So let us not imagine that what we call our achievements are wholly or even largely our own. The phrase "self-made man" is most misleading. We have power to mar; but we alone cannot make. The relatively large success achieved by Jews wherever the door of opportunity is opened to them is due, in the main, to this product of Jewish life--to this treasure which we have acquired by inheritance--and which we are in duty bound to transmit unimpaired, if not augmented, to coming generations.
But our inheritance comprises far more than this combination of qualities making for effectiveness. These are but means by which man may earn a living or achieve other success. Our Jewish trust comprises also that which makes the living worthy and success of value. It brings us that body of moral and intellectual perceptions, the point of view and the ideals, which are expressed in the term Jewish spirit; and therein lies our richest inheritance.
The Kinship of Jewish and American Ideals
IS it not a striking fact that a people coming from Russia, the most autocratic of countries, to America, the most democratic of countries, comes here, not as to a strange land, but as to a home? The ability of the Russian Jew to adjust himself to America's essentially democratic conditions is not to be explained by Jewish adaptability. The explanation lies mainly in the fact that the twentieth century ideals of America have been the ideals of the Jew for more than twenty centuries. We have inherited these ideals of democracy and of social justice as we have the qualities of mind, body and character to which I referred. We have inherited also that fundamental longing for truth on which all science--and so largely the civilization of the twentieth century--rests; although the servility incident to persistent oppression has in some countries obscured its manifestation.
Among the Jews democracy was not an ideal merely. It was a practice--a practice made possible by the existence among them of certain conditions essential to successful democracy, namely:
First: An all-pervading sense of the duty in the citizen. Democratic ideals cannot be attained through emphasis merely upon the rights of man. Even a recognition that every right has a correlative duty will not meet the needs of democracy. Duty must be accepted as the dominant conception in life. Such were the conditions in the early days of the colonies and states of New England, when American democracy reached there its fullest expression; for the Puritans were trained in implicit obedience to stern duty by constant study of the Prophets.

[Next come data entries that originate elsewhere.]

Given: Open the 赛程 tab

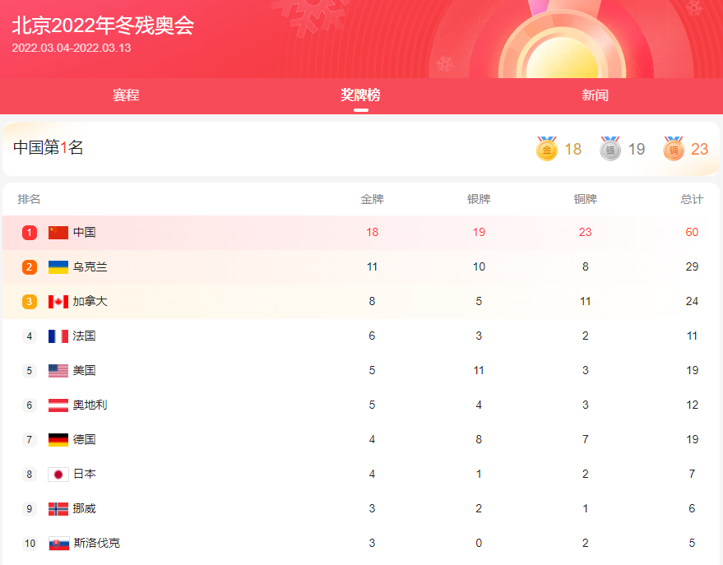Looking at the screenshot, I should coord(126,95).
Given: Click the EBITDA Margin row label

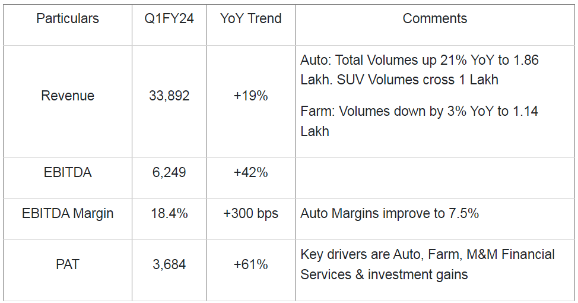Looking at the screenshot, I should (68, 213).
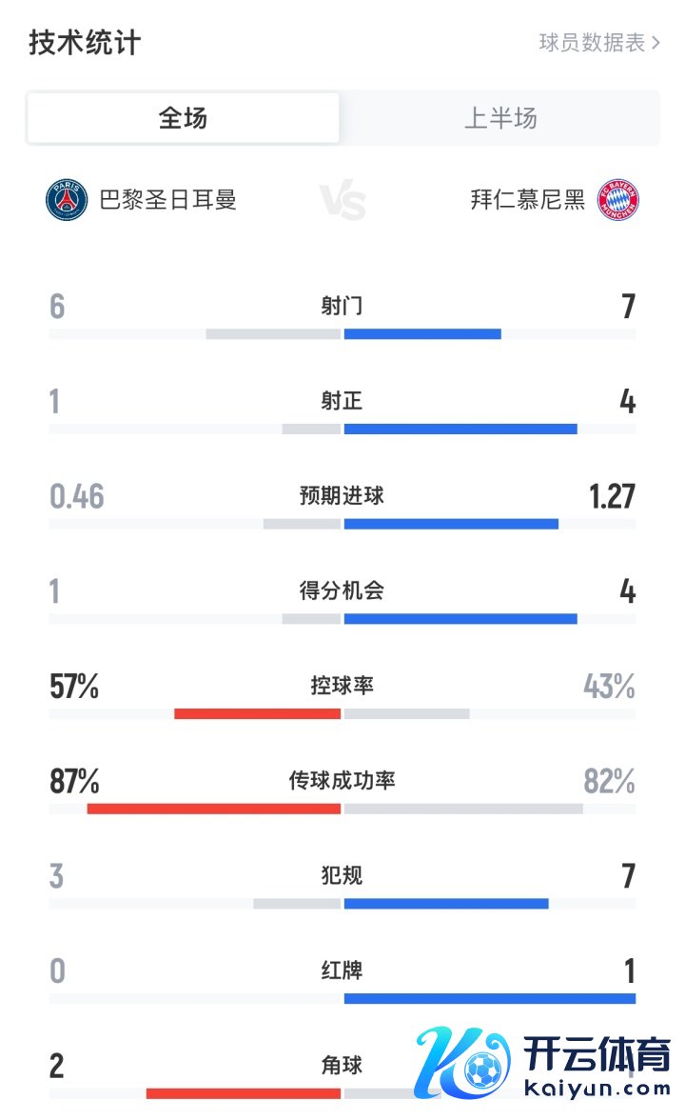
Task: Click the Paris Saint-Germain club crest
Action: 67,200
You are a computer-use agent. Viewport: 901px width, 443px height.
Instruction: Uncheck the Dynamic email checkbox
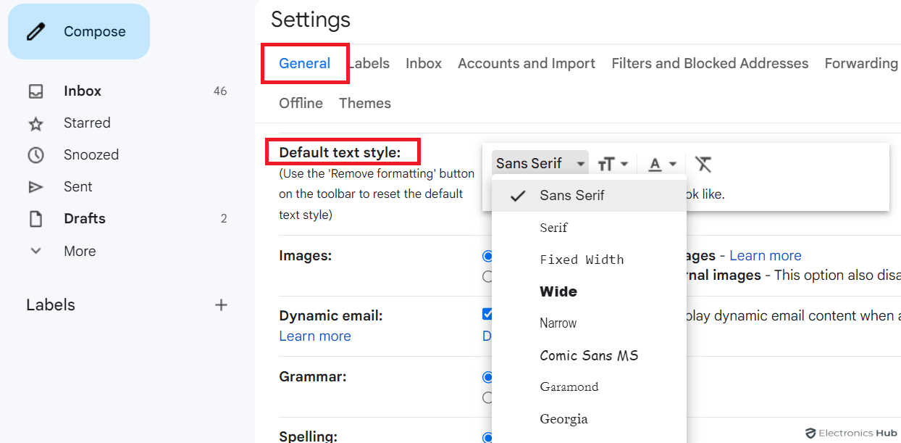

Second: Relatively high intellectual attainments. Democratic ideals cannot be attained by the mentally undeveloped. In a government where everyone is part sovereign, everyone should be competent, if not to govern, at least to understand the problems of government; and to this end education is an essential. The early New Englanders appreciated fully that education is an essential of potential equality. The founding of their common school system was coincident with the founding of the colonies; and even the establishment of institutions for higher education did not lag far behind. Harvard College was founded but six years after the first settlement of Boston.
Third: Submission to leadership as distinguished from authority. Democratic ideals can be attained only where those who govern exercise their power not by alleged divine right or inheritance, but by force of character and intelligence. Such a condition implies the attainment by citizens generally of relatively high moral and intellectual standards; and such a condition actually existed among the Jews. These men who were habitually denied rights, and whose province it has been for centuries "to suffer and to think," learned not only to sympathize with their fellows (which is the essence of democracy and social justice), but also to accept voluntarily the leadership of those highly endowed morally and intellectually.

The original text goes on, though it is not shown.